_Your tasks:_
1 > In the kernel oops message, what change to csd_stack makes the code work fine?
2 > From the kernel oops message, extract the passage that begins at the words "It seems to" and ends after "gcc/alpha/linux.".

_Excerpt to read:_
********************
Re: Kernel Oops on alpha with kernel version >=6.9.x

[Date Prev][Date Next][Thread Prev][Thread Next][Date Index][Thread Index]

 



Hi again.

I've been running some more tests, this time with a smp kernel but on
a system with just one cpu, seems to me as a bit simpler scenario to
analyze. I've added some print statements to smp_call_function_single,
just to see what's really going on:

pr_warn("smp_call_function_single: %llx %llx
size=%d\n",&csd_stack,&csd, sizeof(call_single_data_t));

output is seen below:
smp: smp_call_function_single: fffffc000493fc40 fffffc000493fc58 size=32
so, the csd_stack struct is 32-bytes in size but &csd - &csd_stack =
24. This does not make any sense?


pr_warn("\n&csd_stack.info=%lx\n&csd=%lx\n",&csd_stack.info,&csd);

output according to below:
smp:
&csd_stack.info=fffffc000493fc58
&csd=fffffc000493fc58

Here csd variable has the same address on the stack as csd_stack.info.

Using above information and locking at the disassembly of
smp_call_function_single in smp.o I've put together the following
table mapping out the stack of smp_call_function_single:


$sp+0 ra
$sp+8 s0
$sp+16
$sp+24
$sp+32 csd_stack.node 0xfffffc000493fc40
$sp+40 csd_stack.node 0xfffffc000493fc48
$sp+48 csd_stack.func 0xfffffc000493fc50
$sp+56 csd_stack.info 0xfffffc000493fc58
$sp+64 csd 0xfffffc000493fc58
$sp+72
$sp+80 a3
$sp+88 a2
$sp+96 a0
$sp+104 a1
$sp+112 -


When requesting csd_stack to be aligned using
__attribute__((__aligned__(x))) it seems as if the compiler does not
leave enough room above the csd_stack struct. i.e since the exact
location of csd_stack depends on the actual value of $sp it is not
known at compile time. Seems like gcc does not take this into account.
The code works fine if I remove the alignment attribute for csd_stack.
Also as previously mentioned, declaring csd_stack as "struct
____cacheline_aligned_in_smp" makes it work, but judging from the
disassembly code, this statement has no effect on the alignment of
csd_stack, i.e csd_stack is not aligned to anything its simply just
placed on the stack, indirectly making it just 16-byte aligned instead
of the requested 32-byte alignment.

It seems to me that, when used to align variables that reside on the
stack,  __attribute__((__aligned__(x))) does not work correctly with
gcc/alpha/linux.


/Magnus

On Tue, Dec 31, 2024 at 11:43 AM Magnus Lindholm <linmag7@xxxxxxxxx> wrote:
>
> >  Umm, no.  The psABI guarantees 16-byte alignment for the stack pointer,
> > and under this condition (((x - 17) & ~31) + 32 <= x) is guaranteed to be
> > true (except for the overflow case, of course, which does not apply here).
>
> aha! that explains it! thanks, is the psABI available somewhere?
>
> >
> >  Would you be able to trace it back further, e.g. by adding BUG_ON(!node)
********************
_Data provided:_

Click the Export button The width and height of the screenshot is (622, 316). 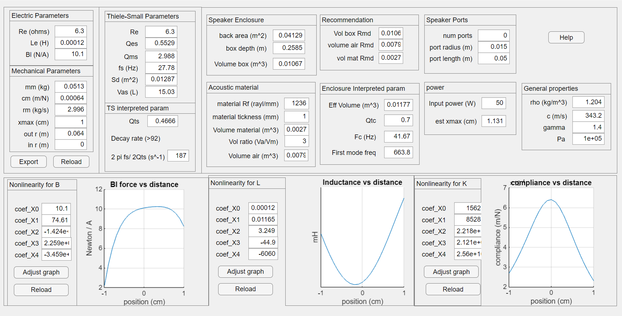(28, 162)
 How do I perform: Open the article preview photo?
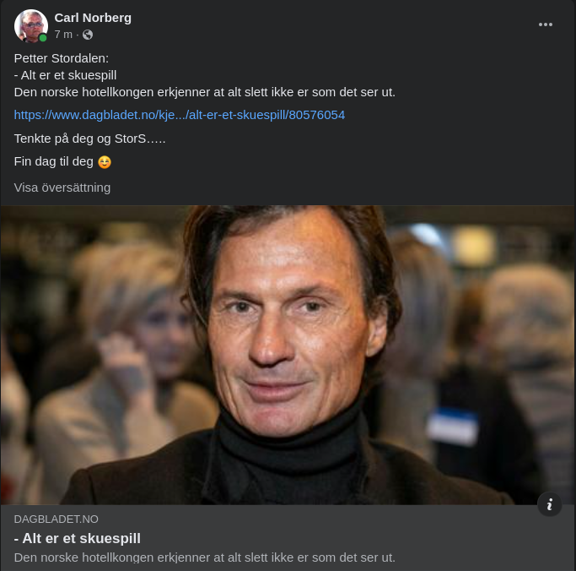pos(288,355)
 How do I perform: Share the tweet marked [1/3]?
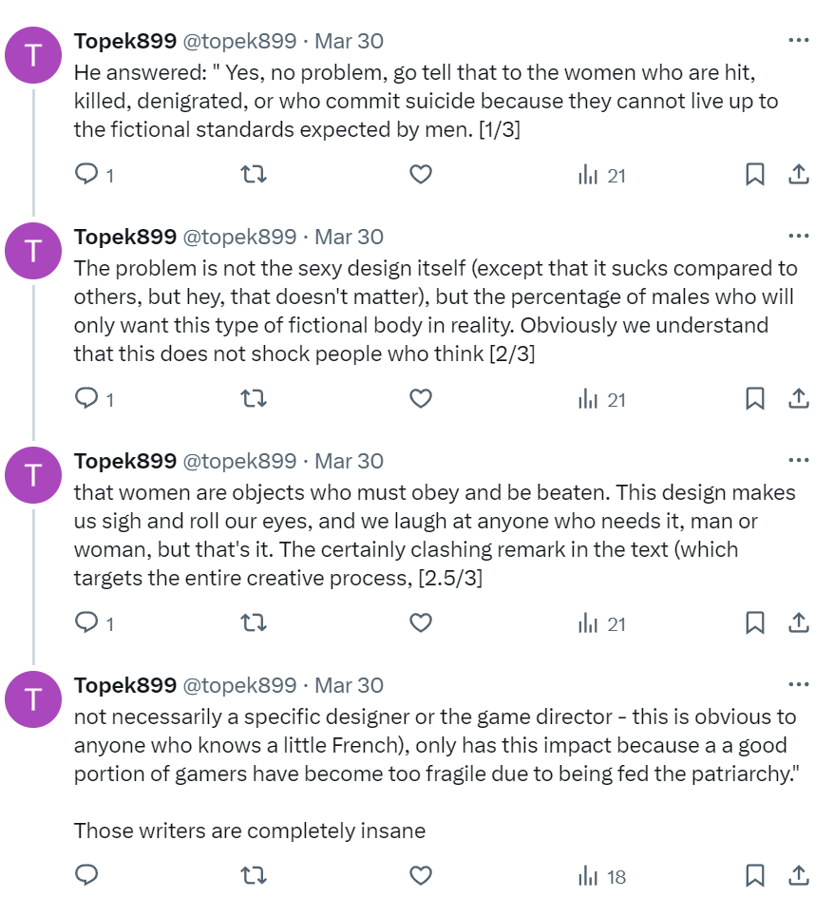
********************
_Responses per task:_
1 > Removing the alignment attribute for csd_stack.

2 >
It seems to me that, when used to align variables that reside on the
stack,  __attribute__((__aligned__(x))) does not work correctly with
gcc/alpha/linux.